This new AI power race is inseparable from the positioning of AI as important for nationwide safety and US competitiveness with China. OpenAI laid out its place in a weblog submit in October, writing, “AI is a transformational know-how that can be utilized to strengthen democratic values or to undermine them. That’s why we consider democracies ought to proceed to take the lead in AI improvement.” Then in December, the corporate went a step additional and reversed its coverage in opposition to working with the navy, asserting it will develop AI fashions with the defense-tech firm Anduril to assist take down drones round navy bases.
That very same month, Sam Altman stated throughout an interview with The Free Press that the Biden administration was “not that efficient” in shepherding AI: “The issues that I believe ought to have been the administration’s priorities, and I hope would be the subsequent administration’s priorities, are constructing out huge AI infrastructure within the US, having a provide chain within the US, issues like that.”
That characterization glosses over the CHIPS Act, a $52 billion stimulus to the home chips business that’s, a minimum of on paper, aligned with Altman’s imaginative and prescient. (It additionally preceded an govt order Biden issued simply final week, to lease federal land to host the kind of gigawatt-scale information facilities that Altman had been asking for.)
Deliberately or not, Altman’s posture aligned him with the rising camaraderie between President Trump and Silicon Valley.
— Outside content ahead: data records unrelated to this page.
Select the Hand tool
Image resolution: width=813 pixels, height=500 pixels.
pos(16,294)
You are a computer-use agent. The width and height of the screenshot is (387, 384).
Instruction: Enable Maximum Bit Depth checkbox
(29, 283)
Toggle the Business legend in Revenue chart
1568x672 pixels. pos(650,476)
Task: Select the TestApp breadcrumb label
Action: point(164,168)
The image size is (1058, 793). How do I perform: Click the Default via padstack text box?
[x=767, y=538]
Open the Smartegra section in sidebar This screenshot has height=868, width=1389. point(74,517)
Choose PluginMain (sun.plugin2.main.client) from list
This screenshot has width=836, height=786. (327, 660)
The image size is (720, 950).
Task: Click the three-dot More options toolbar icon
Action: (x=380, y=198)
Mark Zuckerberg, Elon Musk, Jeff Bezos, and Sundar Pichai all sat immediately behind Trump’s household on the inauguration on Monday, and Altman additionally attended. Lots of them had additionally made sizable donations to Trump’s inaugural fund, with Altman personally throwing in $1 million.
It’s simple to view the inauguration as proof that these tech leaders are aligned with one another, and with different gamers in Trump’s orbit. However there are nonetheless some key dividing strains that can be price watching. Notably, there’s the conflict over H-1B visas, which permit many noncitizen AI researchers to work within the US. Musk and Vivek Ramaswamy (who’s, as of this week, not part of the so-called Division of Authorities Effectivity) have been pushing for that visa program to be expanded. This sparked backlash from some allies of the Trump administration, maybe most loudly Steve Bannon.
One other fault line is the battle between open- and closed-source AI. Google and OpenAI stop anybody from understanding precisely what’s of their strongest fashions, typically arguing that this retains them from getting used improperly by dangerous actors. Musk has sued OpenAI and Microsoft over the difficulty, alleging that closed-source fashions are antithetical to OpenAI’s hybrid nonprofit construction. Meta, whose Llama mannequin is open-source, not too long ago sided with Musk in that lawsuit. Enterprise capitalist and Trump ally Marc Andreessen echoed these criticisms of OpenAI on X simply hours after the inauguration. (Andreessen has additionally stated that making AI fashions open-source “makes overbearing laws pointless.”)
Lastly, there are the battles over bias and free speech. The vastly completely different approaches that social media firms have taken to moderating content material—together with Meta’s current announcement that it will finish its US fact-checking program—elevate questions on whether or not the best way AI fashions are moderated will proceed to splinter too. Musk has lamented what he calls the “wokeness” of many main fashions, and Andreessen stated on Tuesday that “Chinese language LLMs are a lot much less censored than American LLMs” (although that’s not fairly true, on condition that many Chinese language AI fashions have government-mandated censorship in place that forbids explicit subjects). Altman has been extra equivocal: “No two individuals are ever going to agree that one system is completely unbiased,” he informed The Free Press.
It’s solely the beginning of a brand new period in Washington, however the White Home has been busy. It has repealed many govt orders signed by President Biden, together with the landmark order on AI that imposed guidelines for presidency use of the know-how (whereas it seems to have stored Biden’s order on leasing land for extra information facilities). Altman is busy as effectively. OpenAI, Oracle, and SoftBank reportedly plan to spend as much as $500 billion on a three way partnership for brand new information facilities; the mission was introduced by President Trump, with Altman standing alongside. And in keeping with Axios, Altman may even be a part of a closed-door briefing with authorities officers on January 30, reportedly about OpenAI’s improvement of a robust new AI agent.